The economic circumstances of the Lehnsleute varied greatly, but as the territorial states developed in the late Middle Ages, their fighting duties were supplanted by the creation of mercenary armies and their role in governing estates was increasingly taken over by trained, non-aristocratic administrators. The life of a Lehnsmann in the early 16th century was described by Ulrich von Hutten (1488–1523) in a letter to Willibald Pirckheimer (1470–1530):

"The people from whom we earn our livelihood, are very poor farmers, to whom we lease our lands, vineyards, meadows and fields. The return from them is very low for the amount of effort involved, but the farmers look after them and toil away to produce as large a return as possible, because we have to be extremely prudent economically. We also serve a prince, from whom we hope for protection; I do not provide that, so everyone thinks he can get away with anything and everything against me. In addition, for the prince's liegeman, this hope [of protection] is combined every day with danger and fear. For if I put just one foot out of the house, there is the risk that I will come across people with whom the prince has had disputes and feuds, and that they will attack me and take me away as a prisoner. If I am unlucky, I could lose half my possessions to pay the ransom and so the protection I am supposed to enjoy would turn out to be quite the opposite."

"We therefore keep horses and buy ourselves weapons, and surround ourselves with a large retinue, all of which costs a great deal of money. We cannot leave even two acres of land unguarded for very long, we must not visit a farm without being armed, and, when hunting and fishing, we have to wear armour. The quarrels between foreign farmers and our own never cease, no day goes by without reports of quarreling and strife, that we try to settle with the utmost care."

"For if I defend myself or pursue wrongs too vigorously, there are feuds. But if I am a little too patient or even give up what is due to me, I am encouraging unjust attacks against me from all sides, because whatever I abandon to one person, is immediately seized upon by all as a reward for their injustice."

"No matter whether a castle stands on a hill or on the plains, it is definitely not built for comfort, but for defence, surrounded by moats and ramparts, inside oppressively small, packed with livestock and stables, its dark chambers crammed with heavy rifles, pitch, sulphur and all other kinds of weapons and warlike equipment. Everywhere, there is the whiff of gunpowder; and the smell of dogs and their muck is not sweet, I think."

Horsemen come and go, including robbers, thieves and highwaymen, because our houses are usually open to all sorts of people, and we do not know the individual particularly well or do not especially look after him. And what a noise! Sheep bleating, oxen bellowing, dogs barking, workers in the field shouting, wagons and carts creaking, and, at home, we can even hear the wolves howling. Every day you worry about the next, you're always on the go, always anxious.

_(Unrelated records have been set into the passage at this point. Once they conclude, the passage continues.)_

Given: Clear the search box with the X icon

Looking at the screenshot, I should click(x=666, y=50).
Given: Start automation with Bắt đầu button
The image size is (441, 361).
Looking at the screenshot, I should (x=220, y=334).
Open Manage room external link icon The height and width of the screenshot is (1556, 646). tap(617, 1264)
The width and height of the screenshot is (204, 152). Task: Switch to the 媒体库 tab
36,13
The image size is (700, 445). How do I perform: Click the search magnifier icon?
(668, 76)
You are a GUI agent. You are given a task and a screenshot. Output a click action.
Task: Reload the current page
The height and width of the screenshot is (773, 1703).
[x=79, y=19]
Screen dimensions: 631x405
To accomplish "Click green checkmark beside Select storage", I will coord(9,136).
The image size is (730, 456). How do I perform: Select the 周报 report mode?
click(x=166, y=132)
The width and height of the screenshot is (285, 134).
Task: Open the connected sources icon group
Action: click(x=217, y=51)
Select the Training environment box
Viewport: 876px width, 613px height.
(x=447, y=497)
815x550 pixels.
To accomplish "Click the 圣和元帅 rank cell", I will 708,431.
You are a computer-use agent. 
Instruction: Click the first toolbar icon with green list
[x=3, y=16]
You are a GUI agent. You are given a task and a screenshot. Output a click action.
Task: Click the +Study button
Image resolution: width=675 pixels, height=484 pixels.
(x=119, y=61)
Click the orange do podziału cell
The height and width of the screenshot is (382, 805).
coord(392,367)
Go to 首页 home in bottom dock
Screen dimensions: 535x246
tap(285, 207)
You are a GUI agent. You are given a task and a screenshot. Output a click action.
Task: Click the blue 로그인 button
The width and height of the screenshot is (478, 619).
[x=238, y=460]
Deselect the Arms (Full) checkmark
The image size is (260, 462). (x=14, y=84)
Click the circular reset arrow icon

Von Hutten not only gives descriptions of the feudal system, but also numerous criticisms of medieval nobility, clergy, and academics. Eventually, some elements of the dissatisfied knighthood rose up in arms under Franz von Sickingen (1481-1523) and Ulrich von Hutten in the so-called Knights' War (1522-1523). It was quickly suppressed. Both von Hutten and von Sickingen supported the reforming priest and theologian, Martin Luther. Sickingen was mortally wounded, fighting against the Archbishopric of Trier. Von Hutten died a year later in Switzerland.

The Imperial Knights council (Reichsritterstand) eventually lost its political importance. But the feudal system was not officially abolished until 1848. Von Hutten and von Sickingen are both honoured with busts in the Valhalla memorial at Donaustauf.